- Opening Delimiter -
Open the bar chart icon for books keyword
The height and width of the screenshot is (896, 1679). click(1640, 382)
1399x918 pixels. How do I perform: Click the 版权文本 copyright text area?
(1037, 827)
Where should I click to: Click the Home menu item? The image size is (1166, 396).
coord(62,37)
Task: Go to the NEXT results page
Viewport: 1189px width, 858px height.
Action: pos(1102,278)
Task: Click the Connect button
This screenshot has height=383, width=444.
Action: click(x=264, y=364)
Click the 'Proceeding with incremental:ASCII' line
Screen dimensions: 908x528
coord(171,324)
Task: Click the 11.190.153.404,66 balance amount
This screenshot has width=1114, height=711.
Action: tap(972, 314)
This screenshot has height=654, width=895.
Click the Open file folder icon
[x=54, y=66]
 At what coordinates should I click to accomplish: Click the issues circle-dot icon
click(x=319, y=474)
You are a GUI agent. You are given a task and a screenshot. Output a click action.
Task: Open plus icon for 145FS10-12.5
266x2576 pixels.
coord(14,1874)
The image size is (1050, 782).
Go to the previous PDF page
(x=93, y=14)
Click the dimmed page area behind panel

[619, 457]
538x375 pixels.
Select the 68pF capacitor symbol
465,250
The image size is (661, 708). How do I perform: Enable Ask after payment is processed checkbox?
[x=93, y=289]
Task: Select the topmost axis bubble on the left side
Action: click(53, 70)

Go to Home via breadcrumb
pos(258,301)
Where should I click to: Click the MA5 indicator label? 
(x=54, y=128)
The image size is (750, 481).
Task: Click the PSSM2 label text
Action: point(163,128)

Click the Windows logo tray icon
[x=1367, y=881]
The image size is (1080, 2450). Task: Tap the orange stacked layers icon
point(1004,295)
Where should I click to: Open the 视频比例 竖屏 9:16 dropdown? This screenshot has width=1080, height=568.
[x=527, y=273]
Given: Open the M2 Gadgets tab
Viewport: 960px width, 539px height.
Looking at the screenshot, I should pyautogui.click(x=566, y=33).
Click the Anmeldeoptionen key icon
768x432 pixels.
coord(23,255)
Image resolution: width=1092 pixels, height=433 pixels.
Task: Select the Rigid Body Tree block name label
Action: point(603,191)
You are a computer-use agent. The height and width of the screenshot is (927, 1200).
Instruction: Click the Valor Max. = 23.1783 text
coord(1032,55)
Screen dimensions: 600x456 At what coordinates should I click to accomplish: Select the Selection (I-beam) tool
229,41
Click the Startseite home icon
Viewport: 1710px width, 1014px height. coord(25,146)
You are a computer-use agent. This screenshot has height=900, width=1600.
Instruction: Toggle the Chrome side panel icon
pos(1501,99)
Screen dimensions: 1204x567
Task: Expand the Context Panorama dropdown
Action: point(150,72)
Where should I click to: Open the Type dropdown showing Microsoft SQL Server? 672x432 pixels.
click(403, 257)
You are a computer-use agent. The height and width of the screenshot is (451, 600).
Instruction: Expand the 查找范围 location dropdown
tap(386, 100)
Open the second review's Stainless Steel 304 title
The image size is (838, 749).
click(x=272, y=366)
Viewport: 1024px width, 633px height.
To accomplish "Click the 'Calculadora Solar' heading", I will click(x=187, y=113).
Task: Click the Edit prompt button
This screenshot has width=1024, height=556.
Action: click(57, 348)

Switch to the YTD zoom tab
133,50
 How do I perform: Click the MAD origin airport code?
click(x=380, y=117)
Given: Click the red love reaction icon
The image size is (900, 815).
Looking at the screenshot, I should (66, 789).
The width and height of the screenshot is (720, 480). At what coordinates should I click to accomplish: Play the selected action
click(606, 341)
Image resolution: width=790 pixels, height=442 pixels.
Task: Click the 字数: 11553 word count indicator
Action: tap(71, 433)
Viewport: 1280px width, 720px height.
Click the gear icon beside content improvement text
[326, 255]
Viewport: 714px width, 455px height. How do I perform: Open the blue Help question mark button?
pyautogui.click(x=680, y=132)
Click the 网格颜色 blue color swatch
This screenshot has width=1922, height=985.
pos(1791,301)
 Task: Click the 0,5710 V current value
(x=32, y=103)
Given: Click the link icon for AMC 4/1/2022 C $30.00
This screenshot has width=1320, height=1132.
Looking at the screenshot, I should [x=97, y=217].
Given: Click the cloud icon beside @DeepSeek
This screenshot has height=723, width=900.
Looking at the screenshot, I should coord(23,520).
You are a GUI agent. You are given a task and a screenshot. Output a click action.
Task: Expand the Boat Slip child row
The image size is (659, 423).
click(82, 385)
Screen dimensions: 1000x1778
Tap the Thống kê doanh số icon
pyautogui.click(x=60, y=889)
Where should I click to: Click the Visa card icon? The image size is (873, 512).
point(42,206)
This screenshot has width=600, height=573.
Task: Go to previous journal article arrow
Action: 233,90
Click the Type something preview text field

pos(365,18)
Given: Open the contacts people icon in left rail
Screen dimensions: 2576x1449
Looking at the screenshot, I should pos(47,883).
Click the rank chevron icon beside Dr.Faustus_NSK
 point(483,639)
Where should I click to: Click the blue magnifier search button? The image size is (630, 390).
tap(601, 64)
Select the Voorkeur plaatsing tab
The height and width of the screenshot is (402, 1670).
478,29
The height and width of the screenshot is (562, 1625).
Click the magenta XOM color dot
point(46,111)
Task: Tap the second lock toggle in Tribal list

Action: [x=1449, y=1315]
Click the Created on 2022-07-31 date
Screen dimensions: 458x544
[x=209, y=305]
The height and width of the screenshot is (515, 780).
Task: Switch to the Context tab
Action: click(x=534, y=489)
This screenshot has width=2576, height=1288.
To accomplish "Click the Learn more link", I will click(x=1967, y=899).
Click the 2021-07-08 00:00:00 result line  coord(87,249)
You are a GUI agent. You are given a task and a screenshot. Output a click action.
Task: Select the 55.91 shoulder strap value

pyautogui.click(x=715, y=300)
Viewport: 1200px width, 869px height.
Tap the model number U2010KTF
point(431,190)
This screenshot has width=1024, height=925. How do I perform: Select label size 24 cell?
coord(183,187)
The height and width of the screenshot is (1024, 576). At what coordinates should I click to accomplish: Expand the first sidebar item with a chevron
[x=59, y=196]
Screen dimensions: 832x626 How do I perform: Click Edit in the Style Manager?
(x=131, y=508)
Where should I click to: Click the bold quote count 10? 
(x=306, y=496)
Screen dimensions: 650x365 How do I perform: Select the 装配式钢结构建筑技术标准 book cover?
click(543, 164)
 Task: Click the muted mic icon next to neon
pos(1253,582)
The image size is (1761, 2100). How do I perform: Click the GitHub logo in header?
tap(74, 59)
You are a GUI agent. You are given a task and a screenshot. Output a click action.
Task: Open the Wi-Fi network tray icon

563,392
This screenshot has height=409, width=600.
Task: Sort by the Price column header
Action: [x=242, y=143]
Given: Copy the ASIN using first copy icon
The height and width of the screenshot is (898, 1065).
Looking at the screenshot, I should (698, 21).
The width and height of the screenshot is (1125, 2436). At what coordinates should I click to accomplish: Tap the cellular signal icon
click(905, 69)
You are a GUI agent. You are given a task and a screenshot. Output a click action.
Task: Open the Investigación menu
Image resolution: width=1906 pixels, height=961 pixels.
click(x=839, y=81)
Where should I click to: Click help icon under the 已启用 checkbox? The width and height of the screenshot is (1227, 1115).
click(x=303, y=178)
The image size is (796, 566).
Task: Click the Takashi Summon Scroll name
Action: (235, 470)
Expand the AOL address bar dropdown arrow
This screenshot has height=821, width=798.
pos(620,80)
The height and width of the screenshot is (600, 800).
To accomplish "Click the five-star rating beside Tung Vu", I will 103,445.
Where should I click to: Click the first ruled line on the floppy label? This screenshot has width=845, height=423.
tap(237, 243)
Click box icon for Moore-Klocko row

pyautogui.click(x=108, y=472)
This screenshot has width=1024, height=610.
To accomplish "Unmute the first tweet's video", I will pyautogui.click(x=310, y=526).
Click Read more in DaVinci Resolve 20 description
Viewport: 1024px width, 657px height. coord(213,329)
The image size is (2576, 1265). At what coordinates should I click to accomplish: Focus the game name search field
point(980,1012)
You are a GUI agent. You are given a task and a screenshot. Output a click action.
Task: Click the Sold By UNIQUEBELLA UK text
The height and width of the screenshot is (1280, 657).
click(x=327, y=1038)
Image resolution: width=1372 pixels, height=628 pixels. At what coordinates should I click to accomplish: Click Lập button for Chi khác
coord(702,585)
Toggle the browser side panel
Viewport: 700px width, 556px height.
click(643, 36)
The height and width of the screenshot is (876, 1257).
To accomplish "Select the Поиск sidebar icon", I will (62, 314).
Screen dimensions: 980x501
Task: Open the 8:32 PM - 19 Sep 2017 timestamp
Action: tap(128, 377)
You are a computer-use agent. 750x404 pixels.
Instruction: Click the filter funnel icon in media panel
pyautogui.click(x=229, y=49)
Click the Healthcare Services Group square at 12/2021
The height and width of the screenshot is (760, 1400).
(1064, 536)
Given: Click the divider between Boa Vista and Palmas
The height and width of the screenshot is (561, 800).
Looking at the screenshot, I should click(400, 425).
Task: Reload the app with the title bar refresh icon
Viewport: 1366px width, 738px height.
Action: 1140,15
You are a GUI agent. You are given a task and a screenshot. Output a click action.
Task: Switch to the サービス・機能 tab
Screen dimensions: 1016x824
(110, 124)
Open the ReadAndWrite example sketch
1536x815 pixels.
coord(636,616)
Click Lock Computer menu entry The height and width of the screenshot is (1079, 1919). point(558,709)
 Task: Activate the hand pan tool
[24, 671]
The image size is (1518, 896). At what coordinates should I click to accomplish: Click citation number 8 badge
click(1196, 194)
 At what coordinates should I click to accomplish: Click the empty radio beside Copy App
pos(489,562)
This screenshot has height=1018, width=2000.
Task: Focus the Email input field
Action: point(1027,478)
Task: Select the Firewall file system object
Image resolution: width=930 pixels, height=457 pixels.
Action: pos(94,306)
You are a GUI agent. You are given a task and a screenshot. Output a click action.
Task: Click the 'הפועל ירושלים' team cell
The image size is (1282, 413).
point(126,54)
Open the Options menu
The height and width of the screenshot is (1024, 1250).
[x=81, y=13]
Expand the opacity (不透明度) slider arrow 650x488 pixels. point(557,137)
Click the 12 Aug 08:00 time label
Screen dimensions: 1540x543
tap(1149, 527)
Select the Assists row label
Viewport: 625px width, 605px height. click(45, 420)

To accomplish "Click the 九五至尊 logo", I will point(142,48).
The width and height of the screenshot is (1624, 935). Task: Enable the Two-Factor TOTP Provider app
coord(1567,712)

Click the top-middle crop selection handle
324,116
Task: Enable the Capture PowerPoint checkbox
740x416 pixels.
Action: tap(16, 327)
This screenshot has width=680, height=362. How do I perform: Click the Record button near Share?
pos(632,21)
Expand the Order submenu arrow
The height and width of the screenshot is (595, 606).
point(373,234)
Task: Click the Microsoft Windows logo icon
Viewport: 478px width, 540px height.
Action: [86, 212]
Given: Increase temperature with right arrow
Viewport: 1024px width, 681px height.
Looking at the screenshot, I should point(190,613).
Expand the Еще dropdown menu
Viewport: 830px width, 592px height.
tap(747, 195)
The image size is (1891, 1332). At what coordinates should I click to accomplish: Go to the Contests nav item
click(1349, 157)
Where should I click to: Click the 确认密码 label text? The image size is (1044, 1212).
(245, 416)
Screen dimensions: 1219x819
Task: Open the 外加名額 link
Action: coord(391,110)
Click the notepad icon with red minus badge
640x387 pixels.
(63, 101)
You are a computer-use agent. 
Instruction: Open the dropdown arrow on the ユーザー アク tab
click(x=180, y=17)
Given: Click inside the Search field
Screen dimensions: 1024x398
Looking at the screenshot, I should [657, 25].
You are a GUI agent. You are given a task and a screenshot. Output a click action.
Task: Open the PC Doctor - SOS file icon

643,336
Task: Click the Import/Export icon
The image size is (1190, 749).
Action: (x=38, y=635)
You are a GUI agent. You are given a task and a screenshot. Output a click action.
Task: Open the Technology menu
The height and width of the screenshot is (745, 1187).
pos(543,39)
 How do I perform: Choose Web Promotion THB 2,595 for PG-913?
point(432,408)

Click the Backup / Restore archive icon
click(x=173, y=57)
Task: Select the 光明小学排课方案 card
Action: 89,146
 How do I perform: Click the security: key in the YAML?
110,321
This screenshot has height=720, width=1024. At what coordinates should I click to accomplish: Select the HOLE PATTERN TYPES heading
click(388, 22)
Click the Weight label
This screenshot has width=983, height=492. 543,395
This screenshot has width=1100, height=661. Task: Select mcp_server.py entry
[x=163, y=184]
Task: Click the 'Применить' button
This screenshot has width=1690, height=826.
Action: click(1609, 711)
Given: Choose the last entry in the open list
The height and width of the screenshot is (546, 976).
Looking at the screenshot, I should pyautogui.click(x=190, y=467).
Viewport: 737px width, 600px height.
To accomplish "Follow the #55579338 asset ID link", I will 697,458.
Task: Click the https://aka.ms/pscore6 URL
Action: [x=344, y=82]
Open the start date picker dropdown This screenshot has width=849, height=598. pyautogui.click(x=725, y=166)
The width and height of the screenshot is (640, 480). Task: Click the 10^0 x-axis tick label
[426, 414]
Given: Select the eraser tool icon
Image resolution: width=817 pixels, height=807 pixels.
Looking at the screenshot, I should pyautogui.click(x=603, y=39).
- Closing Delimiter -
Tally the lines above that include "date"; give only the tally.

▸ Answer for this exercise
2